*Request*
Give the records from the line with "coordinates (516, 460)." up to and including the last line of the records, substituting "Name the element" for "Describe the element" and leaving everything else unchanged.

*Records provided*

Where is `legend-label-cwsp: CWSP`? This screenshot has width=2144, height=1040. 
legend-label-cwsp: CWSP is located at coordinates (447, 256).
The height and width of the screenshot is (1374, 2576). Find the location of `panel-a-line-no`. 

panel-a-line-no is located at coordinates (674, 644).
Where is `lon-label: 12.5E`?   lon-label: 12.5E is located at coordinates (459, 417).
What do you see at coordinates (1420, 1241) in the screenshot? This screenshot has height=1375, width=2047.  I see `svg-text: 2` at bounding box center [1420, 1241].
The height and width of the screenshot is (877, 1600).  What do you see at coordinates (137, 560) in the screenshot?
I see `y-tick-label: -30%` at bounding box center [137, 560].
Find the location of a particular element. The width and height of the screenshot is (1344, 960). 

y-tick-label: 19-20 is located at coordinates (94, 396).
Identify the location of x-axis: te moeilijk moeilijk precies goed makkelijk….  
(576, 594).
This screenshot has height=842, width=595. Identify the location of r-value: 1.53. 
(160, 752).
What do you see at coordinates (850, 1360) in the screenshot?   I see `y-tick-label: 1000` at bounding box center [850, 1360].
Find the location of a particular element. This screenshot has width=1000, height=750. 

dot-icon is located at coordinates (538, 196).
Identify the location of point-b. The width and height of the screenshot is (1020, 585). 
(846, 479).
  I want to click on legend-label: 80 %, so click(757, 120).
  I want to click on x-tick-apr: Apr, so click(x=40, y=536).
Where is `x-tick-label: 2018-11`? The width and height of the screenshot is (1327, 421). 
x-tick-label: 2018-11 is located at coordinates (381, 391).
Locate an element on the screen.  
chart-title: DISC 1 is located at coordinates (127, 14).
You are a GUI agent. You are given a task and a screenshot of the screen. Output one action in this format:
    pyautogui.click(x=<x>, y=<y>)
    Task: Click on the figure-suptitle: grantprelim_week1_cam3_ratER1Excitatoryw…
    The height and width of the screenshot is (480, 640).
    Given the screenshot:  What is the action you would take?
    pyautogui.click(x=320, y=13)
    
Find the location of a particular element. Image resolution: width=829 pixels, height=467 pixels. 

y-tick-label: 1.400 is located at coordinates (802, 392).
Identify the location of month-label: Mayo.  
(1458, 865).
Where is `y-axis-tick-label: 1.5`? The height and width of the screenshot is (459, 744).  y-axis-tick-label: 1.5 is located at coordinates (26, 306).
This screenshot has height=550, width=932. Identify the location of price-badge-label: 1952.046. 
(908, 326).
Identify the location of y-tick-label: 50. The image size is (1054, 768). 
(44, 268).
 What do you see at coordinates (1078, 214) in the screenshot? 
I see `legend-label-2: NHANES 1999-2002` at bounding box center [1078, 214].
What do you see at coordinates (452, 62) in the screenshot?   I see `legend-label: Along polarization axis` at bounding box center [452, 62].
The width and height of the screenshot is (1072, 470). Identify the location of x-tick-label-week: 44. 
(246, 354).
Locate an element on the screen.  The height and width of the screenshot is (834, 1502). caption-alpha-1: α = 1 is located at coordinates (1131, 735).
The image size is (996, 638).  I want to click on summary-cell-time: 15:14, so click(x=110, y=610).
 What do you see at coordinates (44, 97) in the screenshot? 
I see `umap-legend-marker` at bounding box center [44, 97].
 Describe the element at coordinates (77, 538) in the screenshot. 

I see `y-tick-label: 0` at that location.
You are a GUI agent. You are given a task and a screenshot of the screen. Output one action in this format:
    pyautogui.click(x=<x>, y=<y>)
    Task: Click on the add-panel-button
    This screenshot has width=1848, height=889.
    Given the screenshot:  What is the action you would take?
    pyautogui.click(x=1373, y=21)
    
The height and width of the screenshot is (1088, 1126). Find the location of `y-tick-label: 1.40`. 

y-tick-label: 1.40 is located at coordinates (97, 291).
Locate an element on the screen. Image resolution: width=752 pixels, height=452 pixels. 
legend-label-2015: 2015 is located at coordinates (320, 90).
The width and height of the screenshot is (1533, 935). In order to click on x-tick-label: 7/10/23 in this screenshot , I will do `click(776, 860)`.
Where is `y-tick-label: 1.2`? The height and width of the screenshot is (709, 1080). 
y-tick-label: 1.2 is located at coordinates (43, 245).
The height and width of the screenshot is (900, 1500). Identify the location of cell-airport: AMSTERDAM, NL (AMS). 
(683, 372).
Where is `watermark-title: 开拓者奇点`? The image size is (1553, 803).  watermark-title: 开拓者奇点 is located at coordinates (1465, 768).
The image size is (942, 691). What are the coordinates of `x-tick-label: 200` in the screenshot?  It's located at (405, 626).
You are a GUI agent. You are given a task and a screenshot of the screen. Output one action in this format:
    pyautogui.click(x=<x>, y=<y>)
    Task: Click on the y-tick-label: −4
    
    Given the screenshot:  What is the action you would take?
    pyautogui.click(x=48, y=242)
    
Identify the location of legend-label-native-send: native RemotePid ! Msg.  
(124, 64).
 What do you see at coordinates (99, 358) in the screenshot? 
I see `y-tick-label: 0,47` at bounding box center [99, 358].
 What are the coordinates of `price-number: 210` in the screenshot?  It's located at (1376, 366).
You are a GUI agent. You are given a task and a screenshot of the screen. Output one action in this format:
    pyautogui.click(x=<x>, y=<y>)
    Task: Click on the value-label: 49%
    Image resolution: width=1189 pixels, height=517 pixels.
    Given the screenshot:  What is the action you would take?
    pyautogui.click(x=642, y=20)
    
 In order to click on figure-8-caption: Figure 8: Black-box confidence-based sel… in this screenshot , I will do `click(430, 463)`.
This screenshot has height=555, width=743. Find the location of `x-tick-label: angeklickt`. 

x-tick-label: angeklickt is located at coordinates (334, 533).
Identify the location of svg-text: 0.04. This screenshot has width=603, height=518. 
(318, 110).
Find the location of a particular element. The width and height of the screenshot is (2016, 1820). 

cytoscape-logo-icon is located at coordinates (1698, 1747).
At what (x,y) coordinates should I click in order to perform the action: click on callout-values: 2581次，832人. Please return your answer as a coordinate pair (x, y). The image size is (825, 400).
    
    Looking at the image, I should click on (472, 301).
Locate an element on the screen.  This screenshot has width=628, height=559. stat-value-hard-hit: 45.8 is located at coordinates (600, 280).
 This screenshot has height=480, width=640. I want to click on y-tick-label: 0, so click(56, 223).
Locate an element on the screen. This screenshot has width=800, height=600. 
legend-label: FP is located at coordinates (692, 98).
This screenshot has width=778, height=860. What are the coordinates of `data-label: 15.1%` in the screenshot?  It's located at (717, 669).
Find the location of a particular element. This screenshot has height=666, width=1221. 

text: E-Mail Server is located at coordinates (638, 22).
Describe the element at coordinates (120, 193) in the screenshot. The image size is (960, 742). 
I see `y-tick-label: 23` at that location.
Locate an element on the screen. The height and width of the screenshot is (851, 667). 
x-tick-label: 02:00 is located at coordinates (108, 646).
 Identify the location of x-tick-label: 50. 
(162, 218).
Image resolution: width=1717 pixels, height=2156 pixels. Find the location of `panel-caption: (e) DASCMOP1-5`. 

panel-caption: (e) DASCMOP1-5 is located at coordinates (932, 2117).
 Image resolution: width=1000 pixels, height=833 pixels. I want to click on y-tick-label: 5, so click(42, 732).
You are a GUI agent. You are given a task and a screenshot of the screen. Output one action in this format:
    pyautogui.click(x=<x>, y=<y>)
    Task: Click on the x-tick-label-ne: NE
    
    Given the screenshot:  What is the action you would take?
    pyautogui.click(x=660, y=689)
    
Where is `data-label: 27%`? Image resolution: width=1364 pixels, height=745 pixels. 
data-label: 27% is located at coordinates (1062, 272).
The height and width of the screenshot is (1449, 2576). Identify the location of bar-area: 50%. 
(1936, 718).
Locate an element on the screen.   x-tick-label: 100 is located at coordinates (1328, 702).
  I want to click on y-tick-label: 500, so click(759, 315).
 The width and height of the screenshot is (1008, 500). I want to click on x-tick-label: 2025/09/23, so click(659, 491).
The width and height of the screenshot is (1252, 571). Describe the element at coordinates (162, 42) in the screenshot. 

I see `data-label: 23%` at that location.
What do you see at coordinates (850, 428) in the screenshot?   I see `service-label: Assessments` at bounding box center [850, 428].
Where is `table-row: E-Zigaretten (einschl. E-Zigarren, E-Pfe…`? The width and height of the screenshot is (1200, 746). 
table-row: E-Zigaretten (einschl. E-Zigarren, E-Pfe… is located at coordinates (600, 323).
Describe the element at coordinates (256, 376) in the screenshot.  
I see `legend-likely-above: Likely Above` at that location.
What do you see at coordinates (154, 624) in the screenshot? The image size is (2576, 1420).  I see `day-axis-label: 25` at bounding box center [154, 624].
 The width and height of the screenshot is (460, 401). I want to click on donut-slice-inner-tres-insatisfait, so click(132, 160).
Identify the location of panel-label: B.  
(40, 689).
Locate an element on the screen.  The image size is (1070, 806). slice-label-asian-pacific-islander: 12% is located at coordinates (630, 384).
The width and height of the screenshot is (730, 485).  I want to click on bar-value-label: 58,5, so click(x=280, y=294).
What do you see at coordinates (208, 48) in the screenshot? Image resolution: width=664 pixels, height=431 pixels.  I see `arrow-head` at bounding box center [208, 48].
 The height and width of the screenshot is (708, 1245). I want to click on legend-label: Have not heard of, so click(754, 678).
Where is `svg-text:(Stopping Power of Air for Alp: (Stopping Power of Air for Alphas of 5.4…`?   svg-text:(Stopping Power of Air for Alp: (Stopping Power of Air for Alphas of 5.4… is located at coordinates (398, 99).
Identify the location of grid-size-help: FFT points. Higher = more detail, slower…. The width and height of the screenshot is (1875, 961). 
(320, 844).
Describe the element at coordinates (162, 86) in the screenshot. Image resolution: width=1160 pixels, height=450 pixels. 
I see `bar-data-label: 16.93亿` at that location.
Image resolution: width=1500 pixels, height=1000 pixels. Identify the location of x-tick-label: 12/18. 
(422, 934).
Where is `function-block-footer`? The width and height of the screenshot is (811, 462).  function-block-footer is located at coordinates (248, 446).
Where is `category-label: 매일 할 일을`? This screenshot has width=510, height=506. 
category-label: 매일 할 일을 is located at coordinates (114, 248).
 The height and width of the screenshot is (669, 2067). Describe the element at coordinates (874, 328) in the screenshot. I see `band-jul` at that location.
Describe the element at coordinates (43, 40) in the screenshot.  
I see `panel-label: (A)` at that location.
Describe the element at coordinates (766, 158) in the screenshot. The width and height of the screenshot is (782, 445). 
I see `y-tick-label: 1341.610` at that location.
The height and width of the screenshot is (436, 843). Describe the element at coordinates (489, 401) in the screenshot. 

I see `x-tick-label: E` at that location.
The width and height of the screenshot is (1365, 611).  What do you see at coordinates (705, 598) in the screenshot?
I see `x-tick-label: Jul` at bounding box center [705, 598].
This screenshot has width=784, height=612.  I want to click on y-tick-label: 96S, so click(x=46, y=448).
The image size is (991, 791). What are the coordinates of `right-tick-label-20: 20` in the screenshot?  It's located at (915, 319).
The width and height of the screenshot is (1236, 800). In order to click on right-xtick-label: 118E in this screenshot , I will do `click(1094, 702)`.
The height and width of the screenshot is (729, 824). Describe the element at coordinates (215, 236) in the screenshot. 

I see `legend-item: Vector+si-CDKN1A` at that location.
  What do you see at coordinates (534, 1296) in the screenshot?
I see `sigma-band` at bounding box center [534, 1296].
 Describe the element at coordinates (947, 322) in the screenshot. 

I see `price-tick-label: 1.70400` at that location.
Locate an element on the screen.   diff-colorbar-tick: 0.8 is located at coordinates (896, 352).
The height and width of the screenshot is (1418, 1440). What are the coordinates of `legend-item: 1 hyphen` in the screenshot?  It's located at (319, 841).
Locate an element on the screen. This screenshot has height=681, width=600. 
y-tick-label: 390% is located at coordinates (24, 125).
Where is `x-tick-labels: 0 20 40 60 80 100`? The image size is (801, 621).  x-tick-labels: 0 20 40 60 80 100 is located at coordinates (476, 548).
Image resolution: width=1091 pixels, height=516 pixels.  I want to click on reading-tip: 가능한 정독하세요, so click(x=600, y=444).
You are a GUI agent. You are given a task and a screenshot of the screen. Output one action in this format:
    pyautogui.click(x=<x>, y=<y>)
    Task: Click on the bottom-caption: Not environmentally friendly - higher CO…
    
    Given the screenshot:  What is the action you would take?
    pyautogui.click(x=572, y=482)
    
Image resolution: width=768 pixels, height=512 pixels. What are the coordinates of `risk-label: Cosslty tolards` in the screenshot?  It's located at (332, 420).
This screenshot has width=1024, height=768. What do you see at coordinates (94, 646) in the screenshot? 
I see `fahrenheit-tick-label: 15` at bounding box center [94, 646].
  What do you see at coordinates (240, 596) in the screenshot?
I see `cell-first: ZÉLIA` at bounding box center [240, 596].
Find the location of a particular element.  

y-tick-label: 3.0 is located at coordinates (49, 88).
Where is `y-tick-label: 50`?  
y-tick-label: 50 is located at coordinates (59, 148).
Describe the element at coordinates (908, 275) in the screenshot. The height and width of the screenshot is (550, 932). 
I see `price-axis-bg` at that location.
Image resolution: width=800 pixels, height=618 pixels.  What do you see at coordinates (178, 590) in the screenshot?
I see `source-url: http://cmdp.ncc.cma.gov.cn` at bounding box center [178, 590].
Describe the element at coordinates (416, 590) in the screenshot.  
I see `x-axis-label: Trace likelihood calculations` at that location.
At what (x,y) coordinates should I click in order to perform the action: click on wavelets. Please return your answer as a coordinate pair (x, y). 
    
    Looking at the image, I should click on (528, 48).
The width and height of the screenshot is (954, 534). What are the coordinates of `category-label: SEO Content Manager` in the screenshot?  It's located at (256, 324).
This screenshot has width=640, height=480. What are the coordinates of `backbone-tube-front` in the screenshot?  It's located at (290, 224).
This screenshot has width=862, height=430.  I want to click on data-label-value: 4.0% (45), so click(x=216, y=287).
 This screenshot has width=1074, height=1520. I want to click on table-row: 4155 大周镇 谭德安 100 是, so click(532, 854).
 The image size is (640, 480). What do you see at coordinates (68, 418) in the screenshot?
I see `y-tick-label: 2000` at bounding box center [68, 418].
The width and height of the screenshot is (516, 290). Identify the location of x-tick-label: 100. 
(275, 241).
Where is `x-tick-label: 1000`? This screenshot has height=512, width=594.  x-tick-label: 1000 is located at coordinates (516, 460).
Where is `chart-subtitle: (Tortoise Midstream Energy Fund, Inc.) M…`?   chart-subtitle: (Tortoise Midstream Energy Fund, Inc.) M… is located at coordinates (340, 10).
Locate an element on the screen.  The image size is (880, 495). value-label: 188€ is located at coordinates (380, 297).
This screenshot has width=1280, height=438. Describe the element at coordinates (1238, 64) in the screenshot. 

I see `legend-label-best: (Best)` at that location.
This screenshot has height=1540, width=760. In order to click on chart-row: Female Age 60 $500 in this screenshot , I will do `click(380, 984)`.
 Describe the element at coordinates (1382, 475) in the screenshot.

*Response to this exercise*
Where is `x-tick-label: 1000`? This screenshot has height=512, width=594.  x-tick-label: 1000 is located at coordinates (516, 460).
Where is `chart-subtitle: (Tortoise Midstream Energy Fund, Inc.) M…`?   chart-subtitle: (Tortoise Midstream Energy Fund, Inc.) M… is located at coordinates (340, 10).
Locate an element on the screen.  The image size is (880, 495). value-label: 188€ is located at coordinates (380, 297).
This screenshot has width=1280, height=438. Name the element at coordinates (1238, 64) in the screenshot. 

I see `legend-label-best: (Best)` at that location.
This screenshot has height=1540, width=760. In order to click on chart-row: Female Age 60 $500 in this screenshot , I will do `click(380, 984)`.
 Name the element at coordinates (1382, 475) in the screenshot.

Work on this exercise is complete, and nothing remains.